Several indicators point to a need for dedicated security expertise: your organization handles sensitive client data such as financial records, medical information, or tax returns; you are subject to FTC Safeguards, HIPAA, PCI DSS, or IRS Publication 4557; a regulator, auditor, or cyber insurer has asked for documentation your MSP cannot produce; you have experienced a security incident and your MSP could not lead the response; or your cyber insurance renewal requires evidence of formal security controls. Any one of these conditions indicates a need for security expertise that goes beyond operational IT management.
A qualified cybersecurity company should deliver four things in the first 90 days: a documented risk assessment identifying your current vulnerabilities, asset inventory, and threat exposure relative to your regulatory requirements; a gap analysis showing where your controls fall short of your compliance obligations; a prioritized remediation roadmap with timelines and ownership assignments; and an initial draft of core security documentation — typically a WISP and incident response plan.
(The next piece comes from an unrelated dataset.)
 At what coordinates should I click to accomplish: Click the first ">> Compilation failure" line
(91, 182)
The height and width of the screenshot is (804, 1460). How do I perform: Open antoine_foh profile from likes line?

If a provider begins with tool deployments before completing an assessment, treat that as a signal they are approaching the engagement as IT management rather than security program management.
Most regulatory frameworks require at minimum an annual review. The FTC Safeguards Rule requires covered institutions to monitor and test their safeguards regularly and keep the program current as business conditions change. The HIPAA Security Rule requires periodic evaluation of security measures. IRS Publication 4557 specifies that WISPs must be reviewed when business conditions change significantly — including when you add new systems, employees, or services. In practice, most mature security programs conduct quarterly vulnerability scans, semi-annual policy reviews, and annual full risk assessments, with continuous monitoring for threat detection throughout the year.